On 12/15/06, Sonia Hamilton <[EMAIL PROTECTED]> wrote:
Is there a way of configuring ssh, so that if someone ssh's into my
machine, I can connect back and get into their machine? (Linux to
Linux).
Reason: I'm going to convert my dad's pc to Ubuntu (he's shipping it to
me), I'm having trouble connecting thru the Hel$tra network and his ADSL
modem. But if I could get him to ssh to me and I could get back in...
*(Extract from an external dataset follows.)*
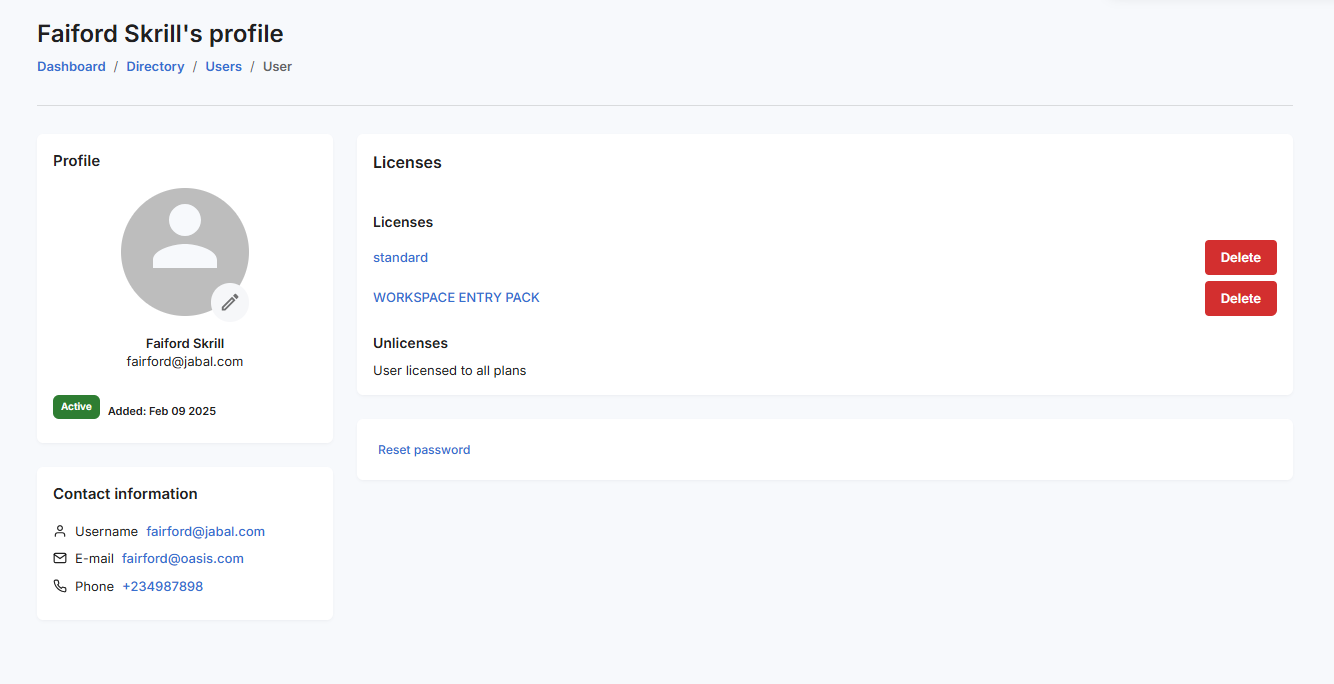Click the Reset password link
Image resolution: width=1334 pixels, height=684 pixels.
(x=424, y=450)
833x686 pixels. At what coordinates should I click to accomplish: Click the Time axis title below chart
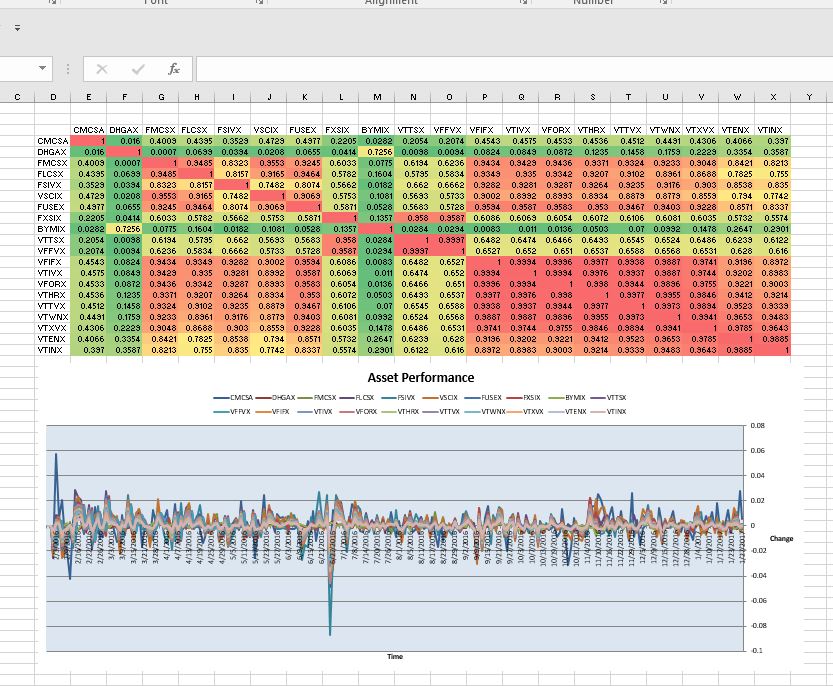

(today I spent 3 hours on voip with him, trying to remote desktop into
his 'doze box. It took that long just to get port 22 & 3389 forwarded
on the modem, dyndns config'd and him setup with an a/c on 'doze
messenger. Couldn't tcptraceroute him on 22 or 3389 tho. Oh the
pain....).
Sure, you can forward ports in both directions with ssh.
A simple example is:
ssh -R 5522:127.0.0.1:22 [EMAIL PROTECTED]
This would forward all connections from the remote computer's port of
5522, to 127.0.0.1:22
You may have trouble binding to ports 1024 or lower on the other side
(which is why I used 5522 as an example), and you may have to enable
an option in the sshd config of the other side.
For more information see the man page at
http://www.openbsd.org/cgi-bin/man.cgi?query=ssh
An alternative approach is to setup a VPN, I recommend either OpenVPN
(http://openvpn.net/) which is open source, or hamachi
(http://hamachi.cc/) which is not, but runs on Linux.
Hamachi is quite trivial to setup compared to OpenVPN, but OpenVPN
isn't too bad if you follow a howto. OpenVPN should also be in most
distributions' package repositories.
I used to run an OpenVPN network between all my machines, and a few
friends, but I've since moved to hamachi because it's easier for most
of my friends to use, and I saw to point in maintaining two VPNs.